Provided material ▸

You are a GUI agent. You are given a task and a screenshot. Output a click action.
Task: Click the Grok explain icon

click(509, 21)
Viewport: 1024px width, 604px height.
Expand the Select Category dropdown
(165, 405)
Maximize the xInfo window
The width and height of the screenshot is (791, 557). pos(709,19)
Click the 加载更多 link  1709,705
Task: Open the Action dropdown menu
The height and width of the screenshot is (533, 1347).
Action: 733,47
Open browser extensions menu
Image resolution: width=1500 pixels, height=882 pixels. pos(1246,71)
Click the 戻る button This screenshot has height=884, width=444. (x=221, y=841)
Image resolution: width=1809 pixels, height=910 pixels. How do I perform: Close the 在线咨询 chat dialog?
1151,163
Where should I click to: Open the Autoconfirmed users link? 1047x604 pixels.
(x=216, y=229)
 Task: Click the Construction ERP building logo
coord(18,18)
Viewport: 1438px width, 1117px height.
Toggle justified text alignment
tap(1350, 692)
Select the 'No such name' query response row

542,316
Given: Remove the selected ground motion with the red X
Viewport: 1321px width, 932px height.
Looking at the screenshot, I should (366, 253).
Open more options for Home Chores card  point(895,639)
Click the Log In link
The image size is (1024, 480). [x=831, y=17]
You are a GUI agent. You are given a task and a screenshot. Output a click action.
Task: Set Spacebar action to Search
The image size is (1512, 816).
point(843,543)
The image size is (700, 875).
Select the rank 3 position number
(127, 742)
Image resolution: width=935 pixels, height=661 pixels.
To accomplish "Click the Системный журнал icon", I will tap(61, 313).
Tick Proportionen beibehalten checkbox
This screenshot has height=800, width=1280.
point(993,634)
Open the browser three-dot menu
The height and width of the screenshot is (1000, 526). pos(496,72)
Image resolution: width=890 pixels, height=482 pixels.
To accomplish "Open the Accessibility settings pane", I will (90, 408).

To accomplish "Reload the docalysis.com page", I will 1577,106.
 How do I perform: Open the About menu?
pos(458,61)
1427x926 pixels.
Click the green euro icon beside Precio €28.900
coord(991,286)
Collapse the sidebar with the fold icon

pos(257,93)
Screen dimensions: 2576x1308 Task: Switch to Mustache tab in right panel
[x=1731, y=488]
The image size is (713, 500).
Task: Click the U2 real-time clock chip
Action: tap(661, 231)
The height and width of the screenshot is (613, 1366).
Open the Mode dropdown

What to produce ▸ Arrange the rows from the line with "Open more options" to the line with "point(843,543)" as a numbered list, leaving out any blank lines.

Written solution ▸
1. Open more options for Home Chores card  point(895,639)
2. Click the Log In link
3. The image size is (1024, 480). [x=831, y=17]
4. You are a GUI agent. You are given a task and a screenshot. Output a click action.
5. Task: Set Spacebar action to Search
6. The image size is (1512, 816).
7. point(843,543)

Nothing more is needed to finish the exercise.